The complete solubilization of the powder sample is explained by its composition of iron III oxide-hydroxides and any carbonates. A second portion of powder is instead calcined and transformed into rust-red ferric oxide.

As these experiments are complete proof that what remains of the Prussian blue after it has been discolored by the alkali is none other than iron, I concluded that the alkali decomposes this blue and dissolves everything that is not iron, and therefore I turned all my attention to this alkali which had so discolored the blue, being convinced that I would find there all that the iron lacked to be Prussian blue.

Macquer turns his attention to the solution that discolored the Prussian blue. He adds Prussian Blue until the solution is saturated. If the alkaline solution is saturated, that is, if all its alkalinity has been engaged in the reaction of Fig. 1, Macquer demonstrates this by proving the neutrality of the solution.
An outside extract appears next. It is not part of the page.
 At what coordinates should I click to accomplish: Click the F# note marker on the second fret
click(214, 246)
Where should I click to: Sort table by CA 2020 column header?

I filtered the liqueur, then it had a nice lemon yellow color [the color of ferrocyanide]; I tasted it, it didn’t seem to have any alkaline taste, which led me to judge that not only was the alkali loaded as much as possible with the Prussian blue coloring matter, but that this matter had caused the loss of its alkaline properties, and had, as it were, neutralized it: I mixed it, to make sure, with violet syrup [an indicator of acidity], the color of which did not change; then I poured strong water into it, and this acid did not produce the slightest effervescence, which left me no doubt that my salt, taking charge of the coloring matter of Prussian blue, had actually lost all its alkaline properties, such as I had previously suspected.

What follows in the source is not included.